Cary Sennett, MD, PhD, Karen Matsuoka, DPhil, MPhil, S. Lawrence Kocot,
S. Lawrence Kocot Former Brookings Expert, Principal and National Leader, Center for Healthcare Regulatory Insight - KPMG
Mark B. McClellan, and
Mark B. McClellan Former Brookings Expert, Director, Margolis Center for Health Policy - Duke University
Molly Chidester

December 29, 2011

Executive Summary

Community-level interventions have the advantage of facilitating system-wide delivery and payment reform because they shift the focus of reform efforts away from particular institutions to the broader community where patients receive their care and manage their conditions, thus facilitating greater care coordination across settings. Community-based initiatives, however, have created a new set of methodological challenges around how best to determine whether and to what extent these initiatives have had an impact on cost and quality and, where they have, determining what worked and what could have worked better.
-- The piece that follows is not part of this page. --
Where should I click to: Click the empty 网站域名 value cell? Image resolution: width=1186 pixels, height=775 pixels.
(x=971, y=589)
The challenge of evaluation derives from the nature of community-based innovation. Initiative design and primary objectives may vary in different communities, given different priorities and the types of available resources; typically lack randomization and control in an environment where patients may elect to participate in innovative programs non-randomly based upon characteristics that affect measured health outcomes; proceed in a dynamic environment, where many things may be changing simultaneously; and they may have differential, and sometimes completely opposite effects, on subsets of the population, in a setting where there is very limited opportunity to evaluate the impact on some of those subsets. The risk in that setting is that apparent improvements in an outcome, such as cost, in one population (e.g., Medicare enrollees) may be the consequence of cost-shifting to an unobserved population (e.g., commercial enrollees) rather than the result of genuine improvements in the efficiency with which care is delivered.
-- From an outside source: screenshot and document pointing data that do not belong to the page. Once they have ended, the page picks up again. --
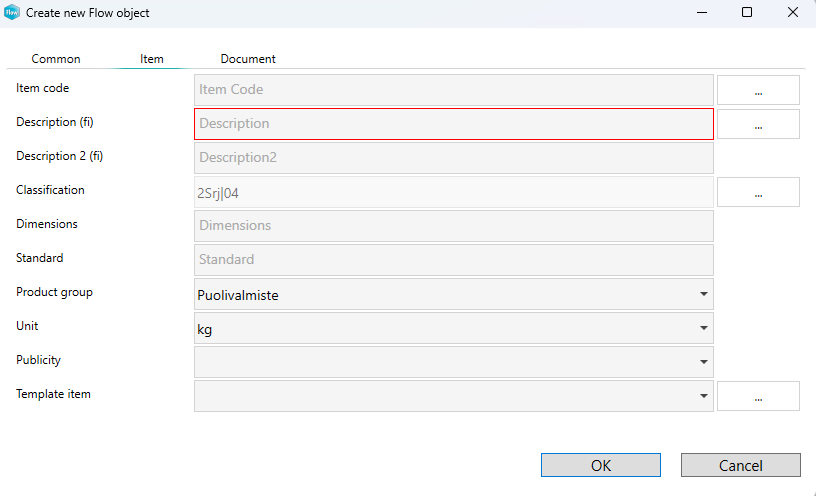This screenshot has height=496, width=816.
Task: Click the browse button beside Description
Action: 758,124
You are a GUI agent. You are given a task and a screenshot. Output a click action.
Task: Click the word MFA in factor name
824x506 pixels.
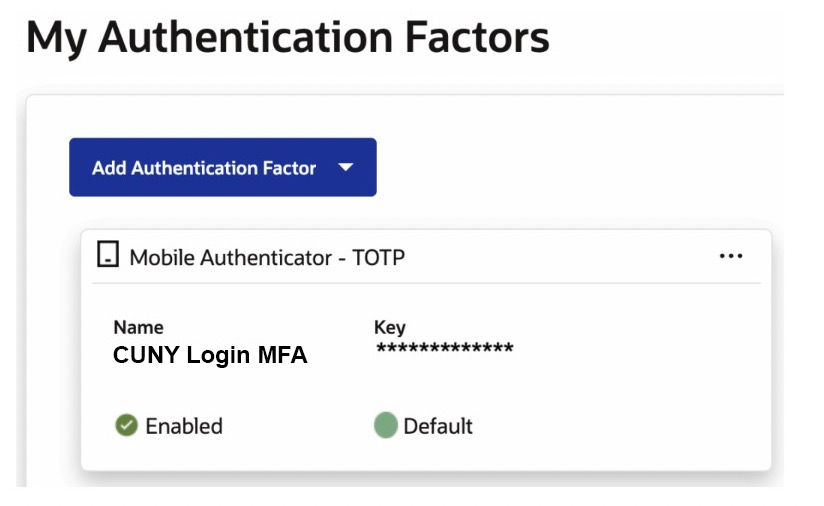pyautogui.click(x=282, y=355)
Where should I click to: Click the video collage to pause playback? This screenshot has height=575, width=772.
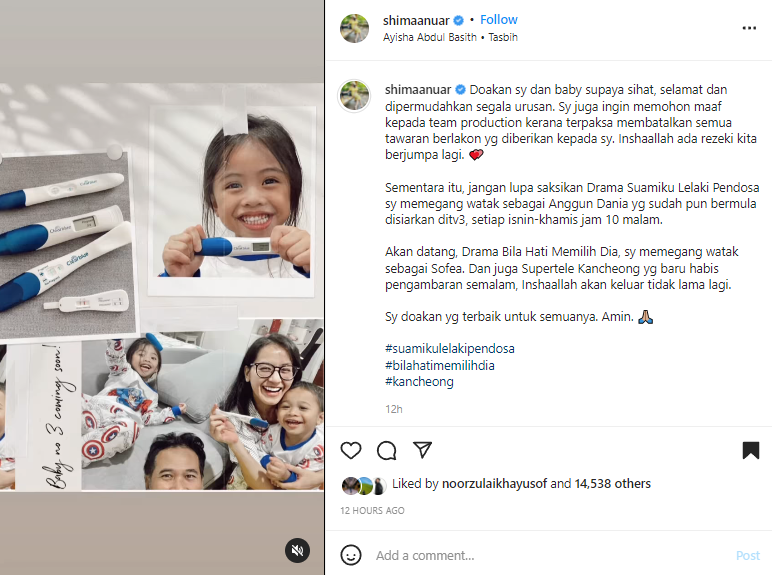click(x=162, y=287)
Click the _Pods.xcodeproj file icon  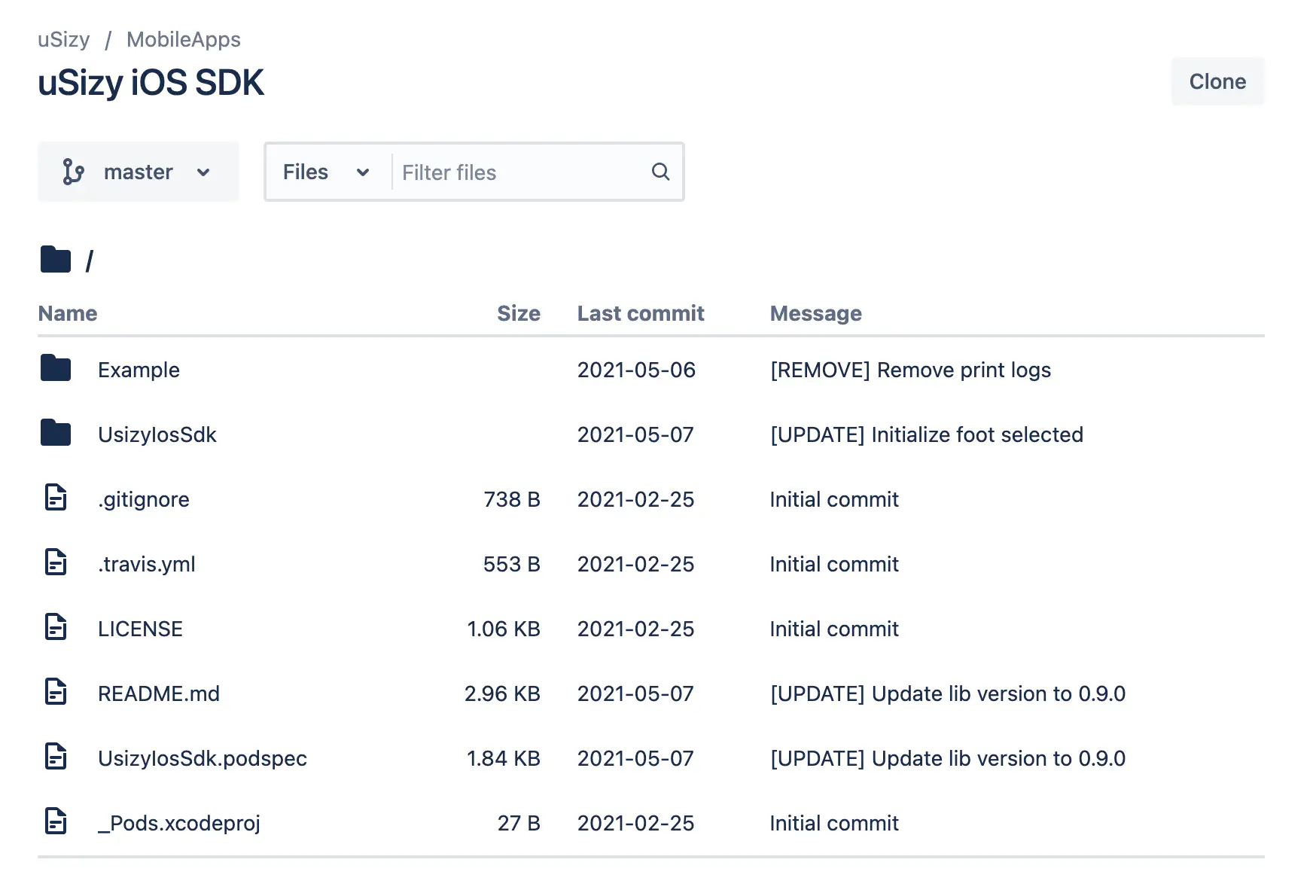(x=56, y=822)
To begin to address these challenges, the Engelberg Center for Health Care Reform at Brookings has worked closely with three communities, the Primary Care Information Project (PCIP) in New York City, Vermont’s Blueprint for Health (Blueprint) and the Wisconsin Health Information Organization (WHIO) , and analysts from the Dartmouth Institute, New York University, Onpoint Health Data and OptumInsight (formerly Ingenix) to develop a multi-payer template for evaluating their ongoing and future community-based health care reform initiatives. The objective was to better equip these communities to conduct rigorous evaluation of the impact of their interventions on the cost, quality, and utilization of health care and to provide a template that would enable other communities implementing accountability-based multi-payer payment and delivery system reform initiatives to understand how they might do so.